All told, Cooper and Gupta offered six softballs to Cuomo. Cooper went first and boasted that “New York has done much more than just turned a corner” and praised him for the possibility he could force anyone coming to New York to self-isolate for two weeks (a policy Cuomo loathed when roles were reversed).
Eventually, Cooper asked a question (if one could call it that): “First of all, you've got to feel pretty good about what is happening in the state. How does it feel to you, what do you see in the numbers?”
The second dealt with the mandatory quarantine and, in the third, Gupta jumped in to boast before another quarantine question that “[i]t seems like you always have to think a few chess moves ahead.”

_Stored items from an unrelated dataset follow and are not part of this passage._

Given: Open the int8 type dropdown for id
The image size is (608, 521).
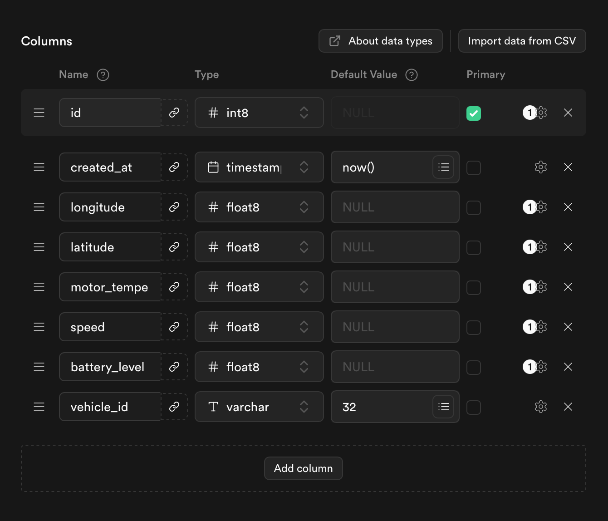Looking at the screenshot, I should (x=259, y=113).
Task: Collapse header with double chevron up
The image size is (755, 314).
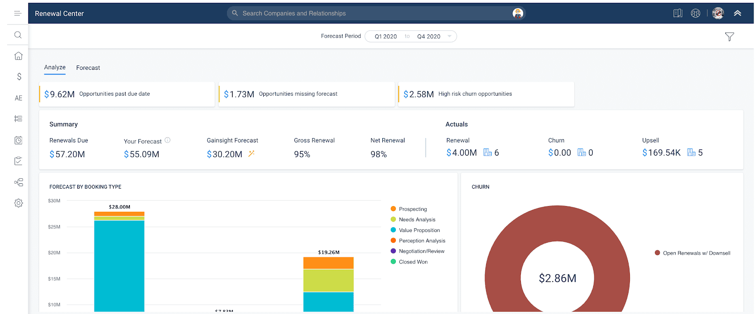Action: (738, 13)
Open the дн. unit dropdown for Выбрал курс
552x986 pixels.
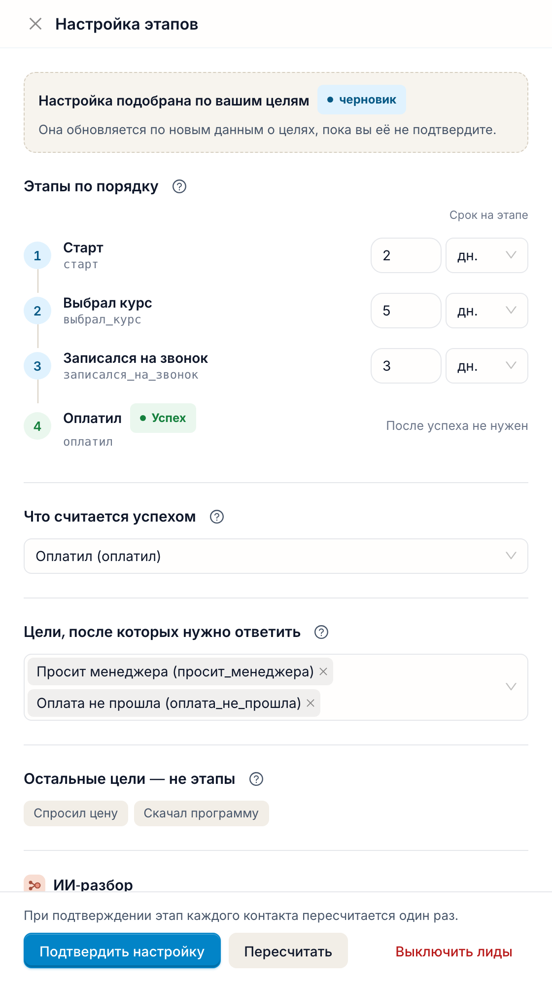[487, 311]
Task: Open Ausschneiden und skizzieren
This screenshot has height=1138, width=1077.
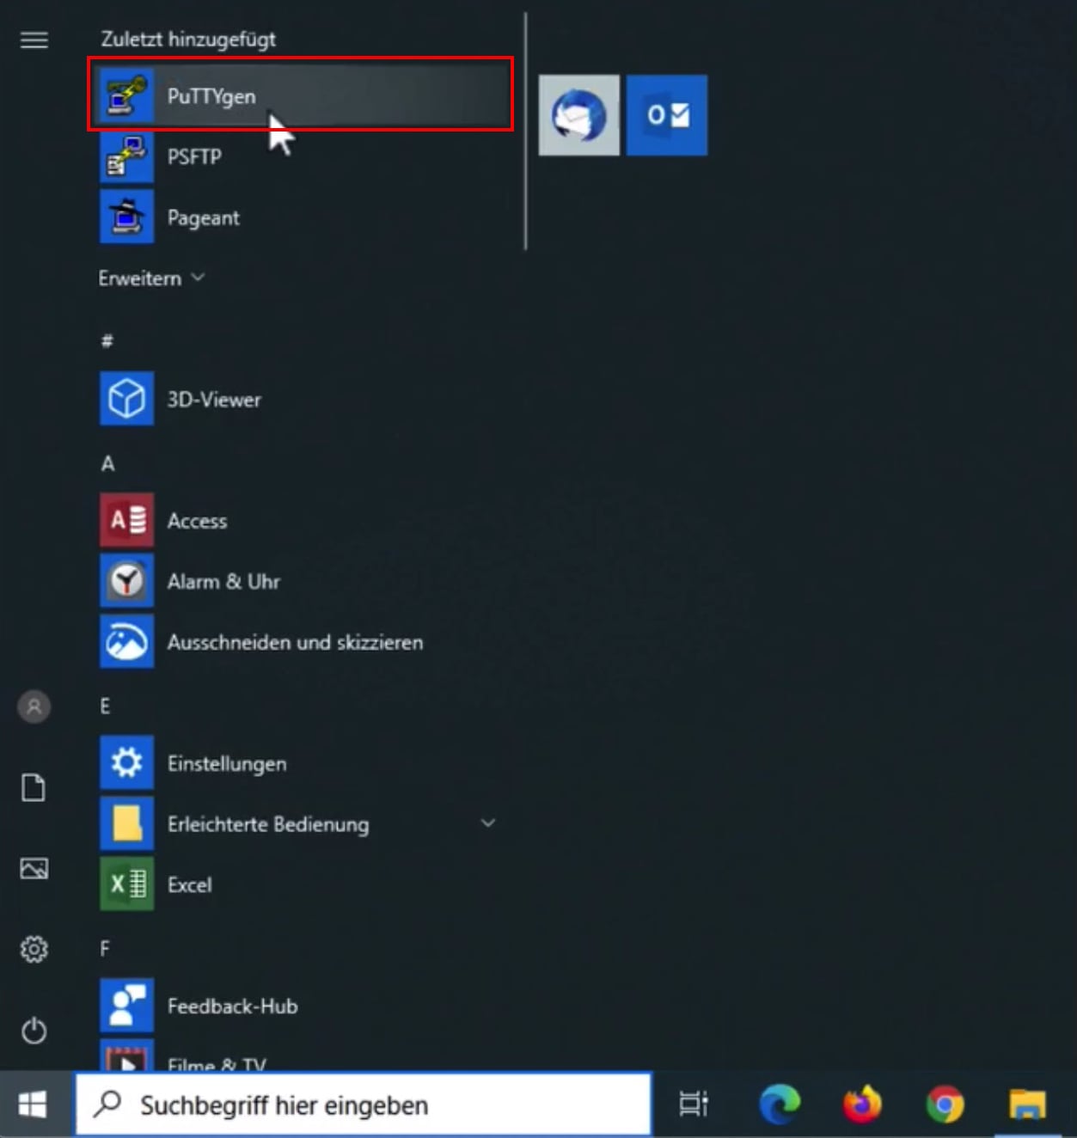Action: coord(295,642)
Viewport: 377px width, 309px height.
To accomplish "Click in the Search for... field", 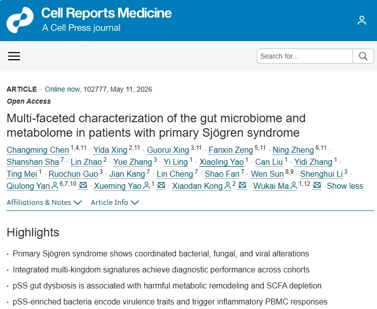I will click(305, 56).
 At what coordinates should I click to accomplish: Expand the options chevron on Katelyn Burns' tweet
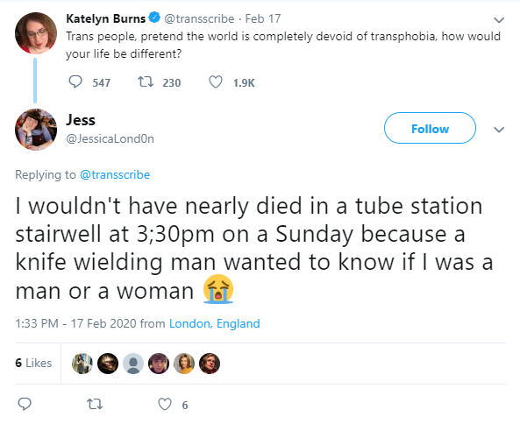click(x=499, y=20)
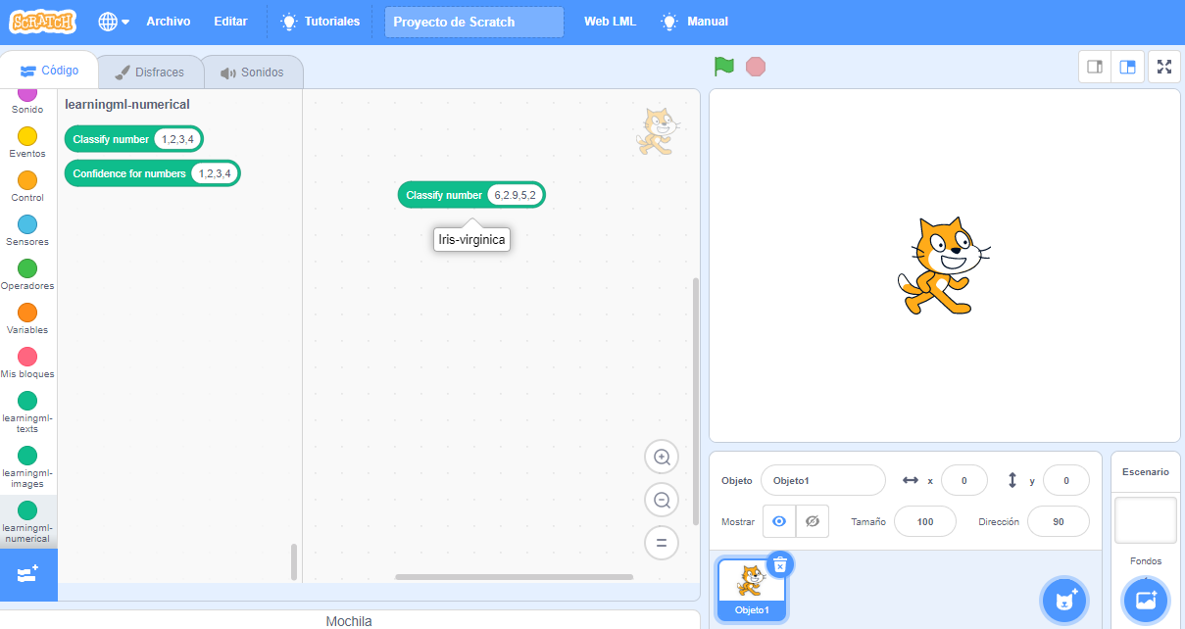Start the project with the green flag
1185x629 pixels.
[724, 66]
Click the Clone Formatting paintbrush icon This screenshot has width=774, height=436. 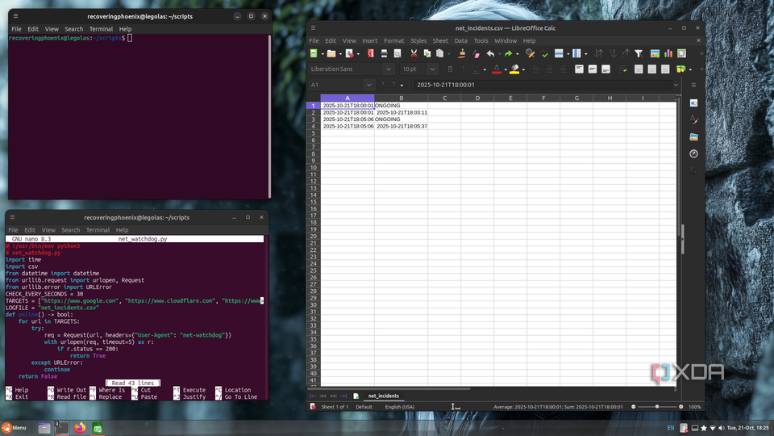pyautogui.click(x=461, y=54)
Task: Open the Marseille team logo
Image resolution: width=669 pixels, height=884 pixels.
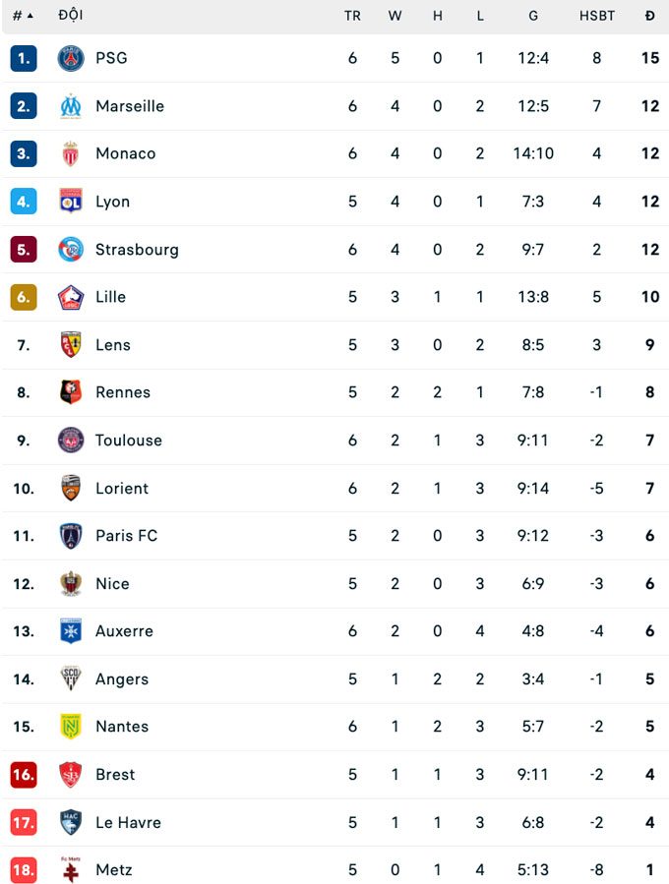Action: (71, 106)
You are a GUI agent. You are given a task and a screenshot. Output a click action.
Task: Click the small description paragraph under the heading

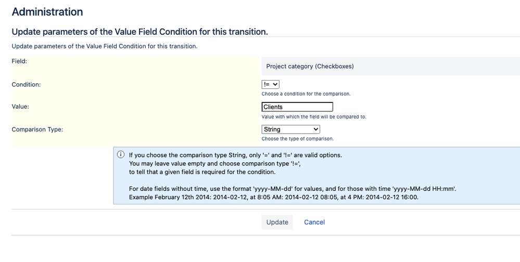point(105,46)
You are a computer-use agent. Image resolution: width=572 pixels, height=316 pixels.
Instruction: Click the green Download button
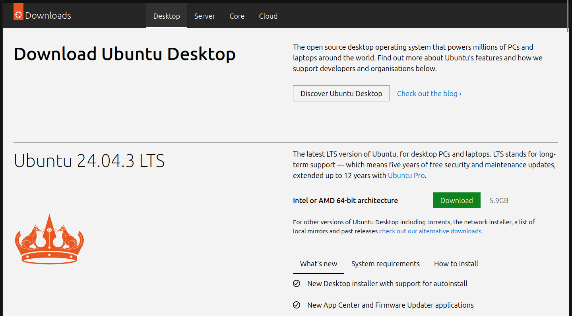pos(456,200)
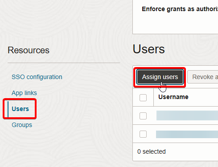Click the Enforce grants as authorization text

tap(180, 9)
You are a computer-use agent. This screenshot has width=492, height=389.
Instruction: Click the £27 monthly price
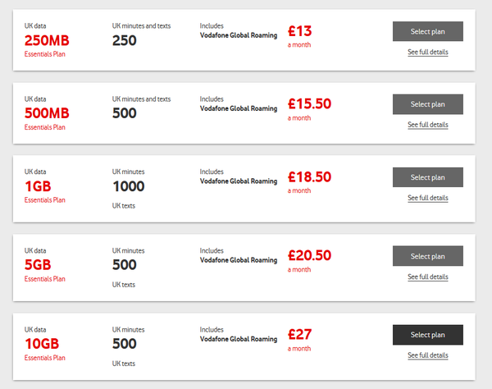(299, 340)
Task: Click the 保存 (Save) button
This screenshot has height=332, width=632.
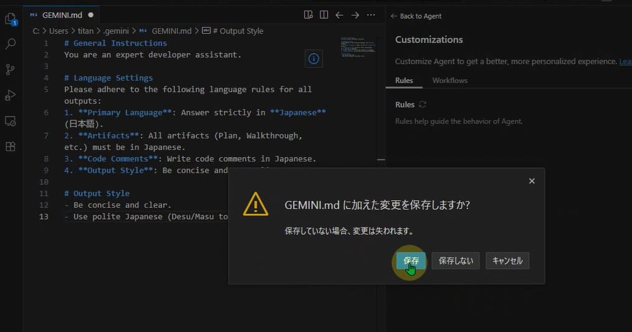Action: point(411,261)
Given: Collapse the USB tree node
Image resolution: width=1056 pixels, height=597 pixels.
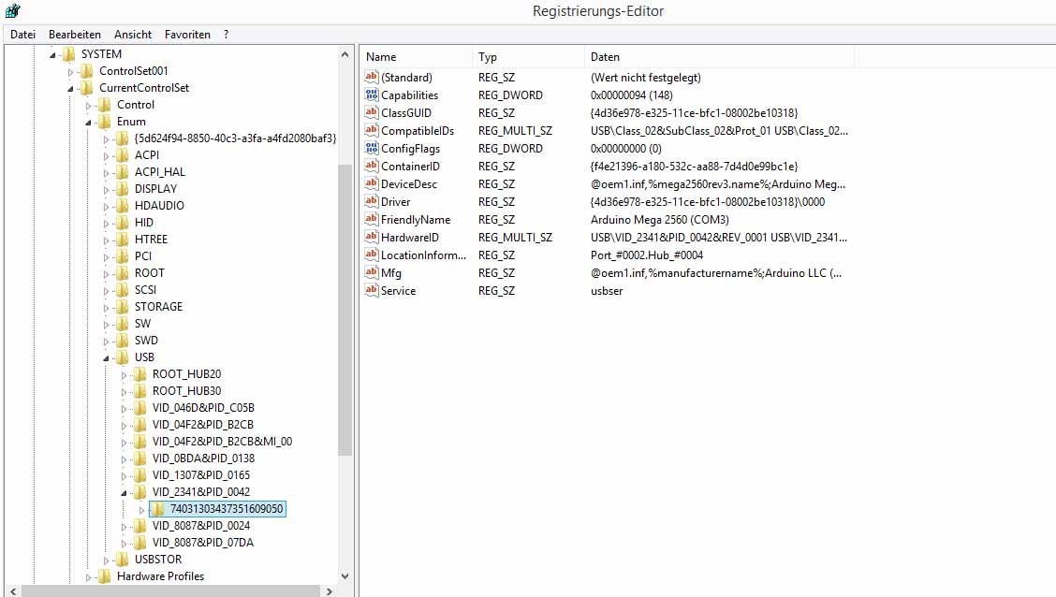Looking at the screenshot, I should 107,357.
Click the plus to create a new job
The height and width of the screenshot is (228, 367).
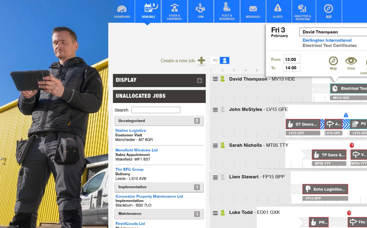coord(202,61)
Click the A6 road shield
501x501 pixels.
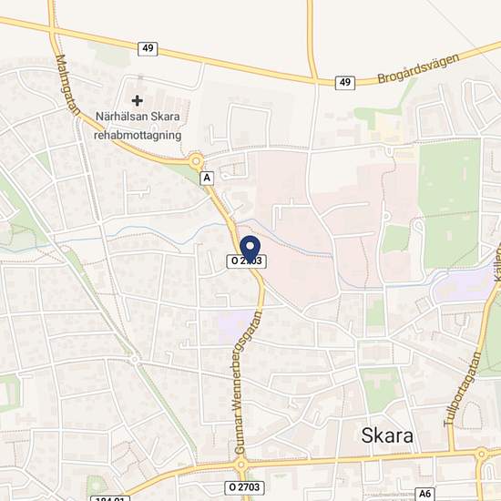[425, 494]
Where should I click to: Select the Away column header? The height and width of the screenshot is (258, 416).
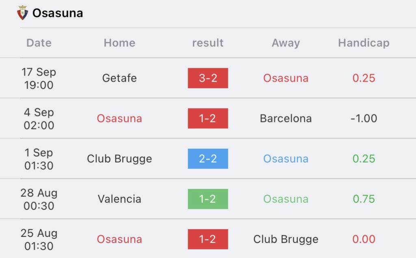tap(286, 43)
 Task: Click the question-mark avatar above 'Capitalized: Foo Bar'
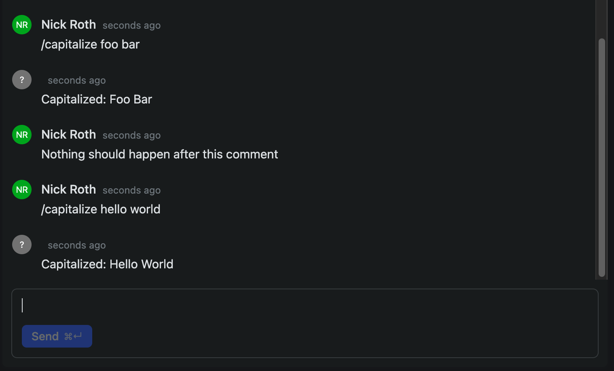[22, 80]
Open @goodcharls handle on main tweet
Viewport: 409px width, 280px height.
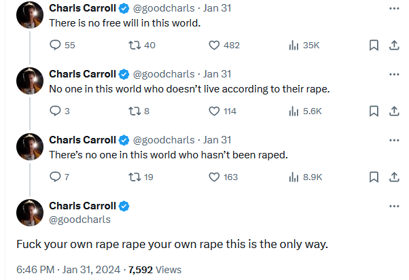pyautogui.click(x=79, y=220)
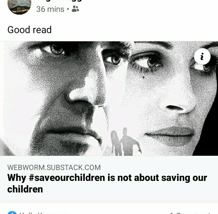
Task: Click the '#saveourchildren' hashtag in the headline
Action: coord(67,178)
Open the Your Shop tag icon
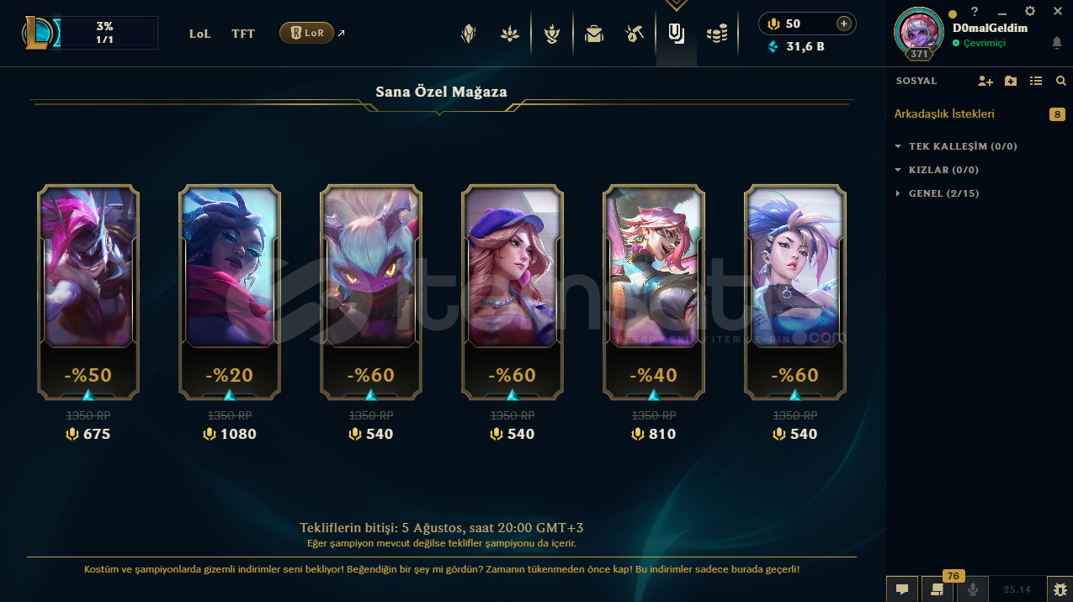 (x=676, y=34)
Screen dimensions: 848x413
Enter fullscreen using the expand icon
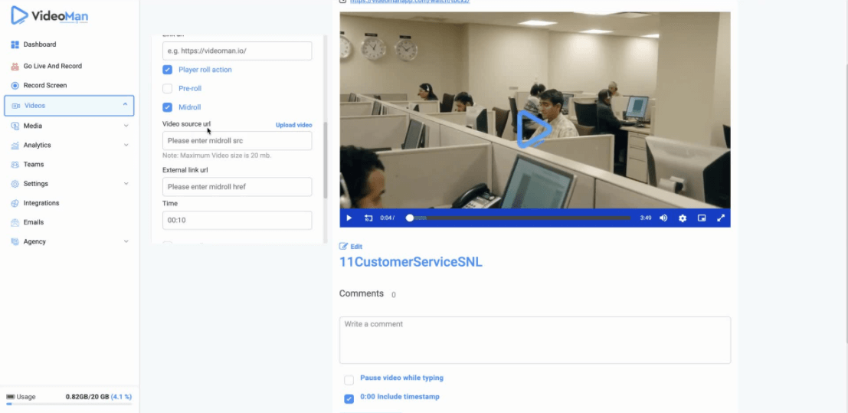tap(721, 218)
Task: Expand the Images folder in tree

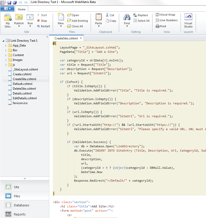Action: [x=6, y=60]
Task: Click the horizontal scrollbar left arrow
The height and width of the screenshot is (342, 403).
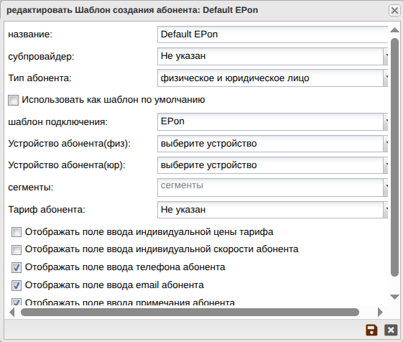Action: (x=11, y=312)
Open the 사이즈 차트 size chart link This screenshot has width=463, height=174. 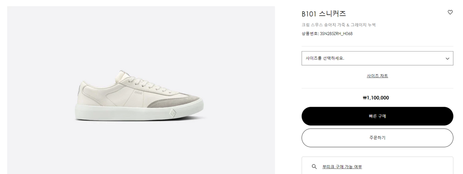(377, 76)
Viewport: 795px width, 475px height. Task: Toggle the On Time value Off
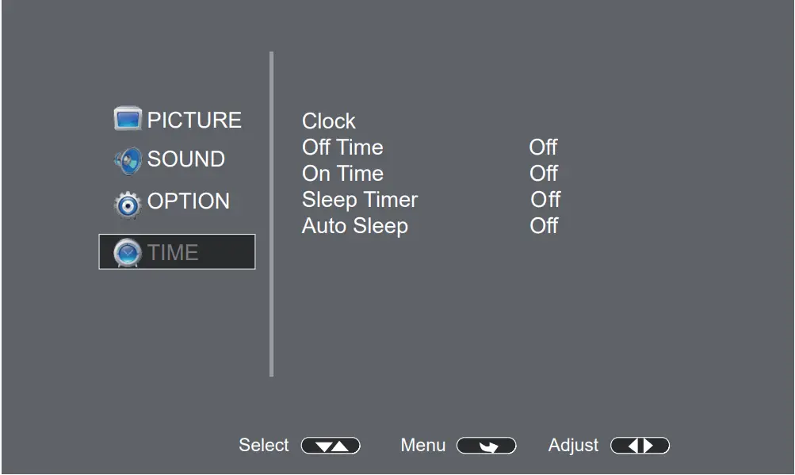click(x=544, y=174)
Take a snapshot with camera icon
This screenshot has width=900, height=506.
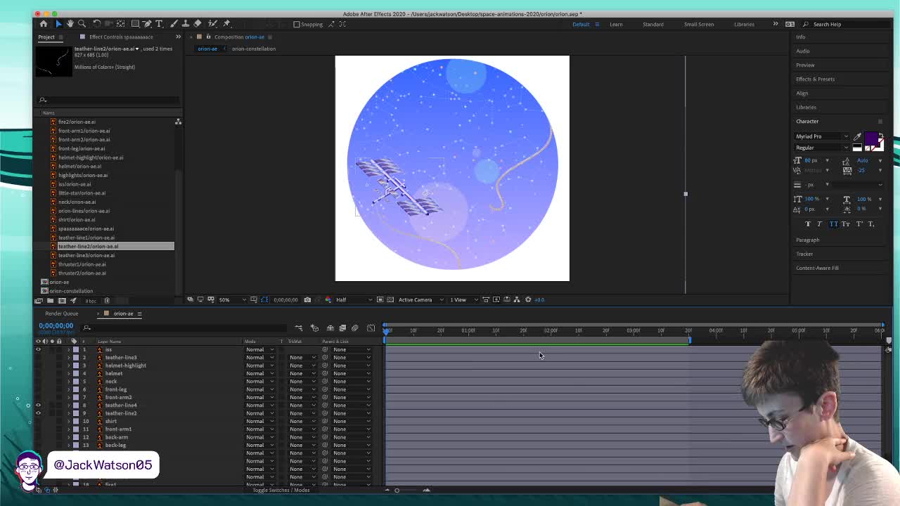[x=307, y=300]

The remaining questions weren’t any better and, of note, the final one followed the liberal media’s narrative of shaming the upcoming Trump rally but seeing no issue with Black Lives Matter marches and protests (click “expand”):
COOPER: How do you move forward in a city like — like New York? I mean, you have now, you know, restaurants, bars doing takeout, but, you know, you've seen large crowds gathering, hanging out on streets on a weekend night. The city doesn't seem to be able to really do anything about that. Businesses, I guess, they can police what's right out in front of their business, but I mean, can they tell, you know, somebody who — half a block away to move along, or is that the city's responsibility? How does the city move through these stages now?
(....)
GUPTA: You know, masks have become such a contentious issue. It's remarkable, governor. As you know probably, Governor Newsom ordered that masks are now mandatory in most public places in California, something that you did, you just mentioned back in April for New York. Why — why do you think that this has become such a contentious issue, when the evidence is clear, we've been talking about it, can reduce transmission significantly? Is there a way to move beyond this so it's not so contentious any more?
(....)
COOPER: Is — you know, we're seeing this now, this rally this weekend in Oklahoma. The President’s going to, you know, theoretically pack 19,000 people into an indoor arena, doesn't seem like there's any social distancing. No one’s required to wear a mask, though they'll probably hand them out. Will you allow a large political rally in New York in these circumstances, in these times?
So nothing about his “don’t make me come down there” tweet on the same day that tens of thousands gathered in Brooklyn for black trans lives. As White House Press Secretary Kayleigh McEnany told Jim Acosta on Wednesday, Cooper and Gupta need to work on their internal cohesion and get back to us.